Honestly. two reasons:
1) its effin cold out!!! :)
2) in case i wanted to revert to stock, i wanted to leave it as is for awhile

If you're seeing an improvement in your fuel economy now, then you're running too lean. Been there, Done that! (It's a long story though).

Yes, you will lose a couple mpg, but it will be worth it! ;)
Besides, running a bit on the rich side is safer for your engine.
This might be the beginning of something beautiful! :) ahhaa

I did this to my GT. Been running it since 155kms on the ODO.
Have over 4000km's now and have had No CEL's, No Codes thrown, Not a word from the dealership service department. Love the sound, and cant imagine driving the car without it. As for improvements? i've noticed slightly improved throttle response and and less downshifting when hill-climbing in full auto mode. Not bad for $40 [/IMG]

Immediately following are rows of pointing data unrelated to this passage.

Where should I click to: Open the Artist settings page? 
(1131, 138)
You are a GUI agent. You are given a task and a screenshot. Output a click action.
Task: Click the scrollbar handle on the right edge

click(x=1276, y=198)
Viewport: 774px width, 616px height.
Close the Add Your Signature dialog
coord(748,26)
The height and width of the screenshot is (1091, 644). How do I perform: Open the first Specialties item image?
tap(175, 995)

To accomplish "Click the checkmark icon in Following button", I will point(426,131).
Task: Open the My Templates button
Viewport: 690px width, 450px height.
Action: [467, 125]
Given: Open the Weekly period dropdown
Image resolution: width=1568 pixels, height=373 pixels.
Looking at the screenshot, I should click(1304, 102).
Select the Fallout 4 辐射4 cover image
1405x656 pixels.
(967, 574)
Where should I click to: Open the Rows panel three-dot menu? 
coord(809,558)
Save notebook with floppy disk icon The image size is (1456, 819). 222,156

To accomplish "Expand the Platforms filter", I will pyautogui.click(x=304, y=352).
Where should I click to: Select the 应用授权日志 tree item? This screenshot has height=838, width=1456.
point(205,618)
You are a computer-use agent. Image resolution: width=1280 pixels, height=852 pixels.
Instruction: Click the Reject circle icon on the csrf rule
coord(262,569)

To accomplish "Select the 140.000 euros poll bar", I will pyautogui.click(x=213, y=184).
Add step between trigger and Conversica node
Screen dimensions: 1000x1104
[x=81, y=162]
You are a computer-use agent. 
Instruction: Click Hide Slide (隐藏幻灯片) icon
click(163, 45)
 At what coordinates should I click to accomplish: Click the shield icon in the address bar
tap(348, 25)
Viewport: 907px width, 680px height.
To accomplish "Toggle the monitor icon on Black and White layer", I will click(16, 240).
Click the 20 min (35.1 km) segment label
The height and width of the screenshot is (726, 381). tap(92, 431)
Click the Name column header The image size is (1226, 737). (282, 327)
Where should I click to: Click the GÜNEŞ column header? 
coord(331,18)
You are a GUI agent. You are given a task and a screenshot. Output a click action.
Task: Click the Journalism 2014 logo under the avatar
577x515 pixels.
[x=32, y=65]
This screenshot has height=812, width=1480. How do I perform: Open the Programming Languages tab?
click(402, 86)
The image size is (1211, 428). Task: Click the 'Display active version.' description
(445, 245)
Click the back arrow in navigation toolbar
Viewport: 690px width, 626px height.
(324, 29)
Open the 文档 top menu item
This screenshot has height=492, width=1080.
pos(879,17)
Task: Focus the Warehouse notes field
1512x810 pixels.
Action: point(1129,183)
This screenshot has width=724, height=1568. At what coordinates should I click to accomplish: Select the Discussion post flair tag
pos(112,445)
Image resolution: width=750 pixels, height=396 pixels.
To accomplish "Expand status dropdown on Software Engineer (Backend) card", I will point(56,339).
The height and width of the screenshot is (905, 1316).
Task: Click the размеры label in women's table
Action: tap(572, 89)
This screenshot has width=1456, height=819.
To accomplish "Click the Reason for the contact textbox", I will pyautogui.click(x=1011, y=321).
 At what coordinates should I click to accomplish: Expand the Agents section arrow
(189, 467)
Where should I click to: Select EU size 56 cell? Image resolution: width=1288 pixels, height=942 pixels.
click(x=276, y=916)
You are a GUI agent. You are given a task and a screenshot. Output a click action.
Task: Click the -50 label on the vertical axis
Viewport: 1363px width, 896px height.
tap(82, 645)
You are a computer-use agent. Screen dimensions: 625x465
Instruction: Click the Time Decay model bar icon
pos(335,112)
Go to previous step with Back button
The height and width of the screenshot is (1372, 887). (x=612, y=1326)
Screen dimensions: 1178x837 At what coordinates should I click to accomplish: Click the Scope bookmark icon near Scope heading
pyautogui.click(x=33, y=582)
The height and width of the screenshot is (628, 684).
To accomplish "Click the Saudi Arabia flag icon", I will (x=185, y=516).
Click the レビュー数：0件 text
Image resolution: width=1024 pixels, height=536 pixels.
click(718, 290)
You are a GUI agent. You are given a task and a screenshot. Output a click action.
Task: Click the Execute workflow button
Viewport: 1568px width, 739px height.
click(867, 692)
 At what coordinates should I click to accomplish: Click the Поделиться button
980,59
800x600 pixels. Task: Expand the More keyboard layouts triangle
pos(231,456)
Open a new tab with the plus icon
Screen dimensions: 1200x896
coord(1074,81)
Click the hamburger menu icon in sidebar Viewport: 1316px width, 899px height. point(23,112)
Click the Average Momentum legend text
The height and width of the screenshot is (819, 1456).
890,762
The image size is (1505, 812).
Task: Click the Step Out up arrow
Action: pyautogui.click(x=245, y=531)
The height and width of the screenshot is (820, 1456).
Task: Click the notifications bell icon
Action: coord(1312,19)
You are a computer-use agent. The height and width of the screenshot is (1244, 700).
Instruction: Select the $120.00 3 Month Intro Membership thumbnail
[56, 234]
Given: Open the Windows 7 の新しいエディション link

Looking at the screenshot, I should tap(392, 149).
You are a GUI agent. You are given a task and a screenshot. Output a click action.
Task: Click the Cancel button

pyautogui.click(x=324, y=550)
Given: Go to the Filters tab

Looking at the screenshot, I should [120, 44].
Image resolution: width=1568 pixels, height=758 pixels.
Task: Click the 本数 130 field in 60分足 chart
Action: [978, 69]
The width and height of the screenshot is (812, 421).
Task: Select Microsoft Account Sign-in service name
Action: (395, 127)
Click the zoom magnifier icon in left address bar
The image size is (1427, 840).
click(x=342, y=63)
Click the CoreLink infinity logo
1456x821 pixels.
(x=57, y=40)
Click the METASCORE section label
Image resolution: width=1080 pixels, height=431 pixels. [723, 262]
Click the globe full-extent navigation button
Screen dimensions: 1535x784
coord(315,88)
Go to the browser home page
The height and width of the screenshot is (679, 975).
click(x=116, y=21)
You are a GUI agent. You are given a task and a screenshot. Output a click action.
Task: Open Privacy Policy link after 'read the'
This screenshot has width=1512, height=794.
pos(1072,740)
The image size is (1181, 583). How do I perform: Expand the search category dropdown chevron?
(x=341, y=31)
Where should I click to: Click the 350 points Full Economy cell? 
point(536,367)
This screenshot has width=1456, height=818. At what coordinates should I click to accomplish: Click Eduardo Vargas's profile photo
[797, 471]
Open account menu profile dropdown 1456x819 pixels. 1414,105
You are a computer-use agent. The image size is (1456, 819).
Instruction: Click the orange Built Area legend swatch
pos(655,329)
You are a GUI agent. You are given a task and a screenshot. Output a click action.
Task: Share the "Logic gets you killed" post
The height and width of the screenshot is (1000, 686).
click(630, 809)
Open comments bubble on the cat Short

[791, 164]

I aswell monitor my GT with an OBD2 reader (Torque Pro with Hyundai Advanced parameters add on and Dashcommand) and have also noticed that it never goes over 90%throttle @ WOT.
Looks good altostratus! Which filter part number are you using?
I tried the cone type as well but had to return it since it hit the hood.... :( wanted more intake area.

its good to hear you've been running it for almost 4k now with no problems, as well as no question from the service team. although, I'm sure they've made a note in their system about it... its like visiting the doctors office. I recall a seinfield episode when elaine stole her own file. lol

it seems as though most of us are running torquepro with the OBD2 connector. I bought the $12 bluetooth adapter from dx.com
I plan on taking some more refined data soon.

one thing i found interesting was the RPM vs. Velocity comparison. I plan on posting something in the what happened today thread for all to see.

basically:
2500rpm @ 228 km/hr translates too: 658 rpm/km
2250rpm @ 119 km/hr translates too: 1134 rpm/km
1500rpm @ 79 km/hr translates too: 1139 rpm/km

this is kind of strange though since the on board computer brings the fuel mileage down when i'm driving ~105km/hour for a long ride. but the above #'s are telling me to drive faster at cruising????

mind you this doesnt take into account wind, winter tires, etc., just rough numbers when driving on flat.